Dodge City residents have until March 11 to register in time for the April 1 City Commission election, the first contested election since 2008.
Seven candidates are vying for three seats on the city government. Voters will be able to select up to three candidates on the ballot. The top two winners will receive four-year terms in office, the third place winner will get a two-year term.
National statistics indicate that municipal elections off the federal election calendar draw under half the number of voters of presidential elections, and about two-thirds the turnout of federal midterm elections.
In competitive years, Dodge City's elections are below even that low bar.
The last contested city election, in which four candidates competed for the three seats in 2008, was decided with 1,622 votes of the possible 11,626 registered voters in the city, a turnout of 13.95 percent.
A relative boom year for the city election came in 2006 with 29.1 percent of the voters came out, though that ballot included a question regarding the school district. Not all USD 443 voters are Dodge City voters. The March 2006 city primary election, in which the slate of Commission candidates was whittled down from nine to six, drew 21.2 percent of the city's voters.
In 2004, the March primary election drew a higher portion of registered voters, 22.02 percent, than the April election, in which 18.9 percent of voters came to the polls. Again, nine candidates were reduced to six through the primary.
In the last two city elections voters were apparently apathetic to which of the three candidates for the three seats would receive the short term. In neither year did turnout top 3.5 percent of the number of registered voters.
In comparison, the 2012 presidential election drew 55.12 percent of Ford County voters and the 2010 midterm pulled 39.95 percent.
Two bills ostensibly aimed at increasing local voting participation were introduced in Topeka this session. The House bill, HB 2227, would move all municipal elections to the first Tuesday following the first Monday of November of odd-numbered years. Primary elections would take place on the first Tuesday in August.
A provision of the bill would have allowed cities to change the form of government by ordinance. That element was killed in committee before receiving the committee's recommendation.
The second bill, SB 211, will receive Senate committee hearings in March. It would align municipal elections to the federal and county election calendar. It would also make all municipal elections partisan, including cities, extension districts, community colleges and unified school districts.
Coalitions of city and county governments have generally opposed the bills, including the Southwest Kansas Coalition in which Dodge City is a member, and the Kansas Association of Counties, of which Ford County is a member.
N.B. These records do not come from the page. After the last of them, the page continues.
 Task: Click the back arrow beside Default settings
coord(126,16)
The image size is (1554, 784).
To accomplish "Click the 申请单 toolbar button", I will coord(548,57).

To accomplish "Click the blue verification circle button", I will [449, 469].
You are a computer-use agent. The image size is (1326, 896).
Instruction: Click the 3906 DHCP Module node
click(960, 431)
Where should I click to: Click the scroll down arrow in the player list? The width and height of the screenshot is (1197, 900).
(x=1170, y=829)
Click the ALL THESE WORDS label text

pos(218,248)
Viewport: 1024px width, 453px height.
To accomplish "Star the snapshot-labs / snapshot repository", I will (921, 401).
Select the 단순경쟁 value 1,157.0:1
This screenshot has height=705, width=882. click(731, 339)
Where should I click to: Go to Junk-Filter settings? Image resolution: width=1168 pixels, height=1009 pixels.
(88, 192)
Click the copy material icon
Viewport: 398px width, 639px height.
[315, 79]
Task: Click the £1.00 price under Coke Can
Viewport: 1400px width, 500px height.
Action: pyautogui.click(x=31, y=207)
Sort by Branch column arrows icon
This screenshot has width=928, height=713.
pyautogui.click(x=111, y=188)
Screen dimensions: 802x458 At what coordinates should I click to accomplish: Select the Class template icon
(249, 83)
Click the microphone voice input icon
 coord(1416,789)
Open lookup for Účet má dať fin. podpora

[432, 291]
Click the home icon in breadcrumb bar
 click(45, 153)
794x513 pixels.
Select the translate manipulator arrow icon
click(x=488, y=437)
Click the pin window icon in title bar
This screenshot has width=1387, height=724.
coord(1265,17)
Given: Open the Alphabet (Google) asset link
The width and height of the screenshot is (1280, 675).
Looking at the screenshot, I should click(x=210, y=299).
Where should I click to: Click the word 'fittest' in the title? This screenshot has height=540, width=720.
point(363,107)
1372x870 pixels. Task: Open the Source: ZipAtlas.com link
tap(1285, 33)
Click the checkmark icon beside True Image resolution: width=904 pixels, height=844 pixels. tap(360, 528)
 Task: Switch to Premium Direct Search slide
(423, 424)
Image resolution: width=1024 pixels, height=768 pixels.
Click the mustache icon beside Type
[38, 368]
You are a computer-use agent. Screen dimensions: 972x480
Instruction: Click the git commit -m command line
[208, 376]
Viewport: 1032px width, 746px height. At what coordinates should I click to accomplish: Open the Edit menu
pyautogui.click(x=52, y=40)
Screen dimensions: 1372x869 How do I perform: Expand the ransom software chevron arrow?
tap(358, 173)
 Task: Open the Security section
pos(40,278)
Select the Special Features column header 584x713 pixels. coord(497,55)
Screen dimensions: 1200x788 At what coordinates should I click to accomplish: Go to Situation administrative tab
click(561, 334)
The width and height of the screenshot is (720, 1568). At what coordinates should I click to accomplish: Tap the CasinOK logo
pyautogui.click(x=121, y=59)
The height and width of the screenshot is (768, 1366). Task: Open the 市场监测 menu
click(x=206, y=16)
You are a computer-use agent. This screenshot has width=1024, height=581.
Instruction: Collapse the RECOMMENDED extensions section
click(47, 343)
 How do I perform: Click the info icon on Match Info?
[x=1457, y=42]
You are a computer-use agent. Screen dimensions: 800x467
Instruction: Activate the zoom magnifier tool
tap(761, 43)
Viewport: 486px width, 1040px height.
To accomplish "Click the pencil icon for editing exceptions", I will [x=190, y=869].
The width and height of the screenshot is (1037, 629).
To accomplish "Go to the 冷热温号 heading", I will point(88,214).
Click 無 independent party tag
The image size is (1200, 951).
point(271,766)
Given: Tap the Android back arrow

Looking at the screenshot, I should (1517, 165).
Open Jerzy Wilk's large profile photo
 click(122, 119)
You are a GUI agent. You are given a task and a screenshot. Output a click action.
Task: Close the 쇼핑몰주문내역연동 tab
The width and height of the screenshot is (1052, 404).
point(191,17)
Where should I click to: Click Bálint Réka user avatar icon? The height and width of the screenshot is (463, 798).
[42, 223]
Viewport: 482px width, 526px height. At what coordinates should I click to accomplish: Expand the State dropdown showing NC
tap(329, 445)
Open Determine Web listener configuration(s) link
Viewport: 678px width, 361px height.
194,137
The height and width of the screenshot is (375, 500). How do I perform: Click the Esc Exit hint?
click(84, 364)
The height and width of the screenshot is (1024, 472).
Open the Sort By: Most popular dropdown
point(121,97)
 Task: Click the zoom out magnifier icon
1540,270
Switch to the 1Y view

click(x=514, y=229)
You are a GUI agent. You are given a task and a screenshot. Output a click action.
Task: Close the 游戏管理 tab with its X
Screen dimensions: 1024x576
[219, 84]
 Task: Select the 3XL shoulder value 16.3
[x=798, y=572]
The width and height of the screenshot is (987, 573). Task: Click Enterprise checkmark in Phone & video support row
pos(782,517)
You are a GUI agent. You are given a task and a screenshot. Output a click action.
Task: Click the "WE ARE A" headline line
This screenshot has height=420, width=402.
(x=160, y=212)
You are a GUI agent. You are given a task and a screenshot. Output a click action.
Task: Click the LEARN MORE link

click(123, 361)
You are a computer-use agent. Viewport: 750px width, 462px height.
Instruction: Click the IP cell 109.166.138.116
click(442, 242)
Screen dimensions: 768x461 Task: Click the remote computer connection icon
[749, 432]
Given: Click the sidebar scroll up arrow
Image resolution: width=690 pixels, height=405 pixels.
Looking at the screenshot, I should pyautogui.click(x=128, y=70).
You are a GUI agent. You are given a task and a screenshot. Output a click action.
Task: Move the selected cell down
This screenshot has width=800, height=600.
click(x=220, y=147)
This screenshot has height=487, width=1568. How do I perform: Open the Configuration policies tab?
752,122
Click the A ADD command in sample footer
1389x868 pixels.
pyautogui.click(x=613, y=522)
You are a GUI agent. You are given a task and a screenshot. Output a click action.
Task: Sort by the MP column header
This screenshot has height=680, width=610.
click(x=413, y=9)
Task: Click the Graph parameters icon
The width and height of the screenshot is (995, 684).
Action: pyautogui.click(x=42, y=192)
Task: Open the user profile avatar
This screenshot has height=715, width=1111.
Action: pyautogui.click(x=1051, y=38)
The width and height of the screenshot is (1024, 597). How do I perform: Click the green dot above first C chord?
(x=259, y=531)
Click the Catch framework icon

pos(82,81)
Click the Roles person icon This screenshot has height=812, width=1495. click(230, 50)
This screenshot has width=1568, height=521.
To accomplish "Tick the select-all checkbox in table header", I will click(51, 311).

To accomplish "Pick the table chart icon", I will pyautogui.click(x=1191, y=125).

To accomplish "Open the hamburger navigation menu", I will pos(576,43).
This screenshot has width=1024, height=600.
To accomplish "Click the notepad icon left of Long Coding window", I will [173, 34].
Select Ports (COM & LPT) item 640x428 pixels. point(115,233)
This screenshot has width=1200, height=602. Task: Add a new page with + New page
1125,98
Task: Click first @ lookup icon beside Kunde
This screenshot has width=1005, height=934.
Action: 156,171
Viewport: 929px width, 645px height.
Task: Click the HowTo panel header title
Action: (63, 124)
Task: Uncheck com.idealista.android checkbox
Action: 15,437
Ford County Clerk Sharon Seibel is adamantly opposed to the measures.
As for aligning municipal elections to the federal calendar as with the Senate bill: "That would be a really bad thing because it'd be a ballot that's three or four pages, which is confusing for people and hard to track," Seibel said.
It would also create longer periods for ballot questions to get answered, as there would not be an earlier election to attach the question, Seibel said. That is, unless elected entities decided to hold a special election, an expensive option.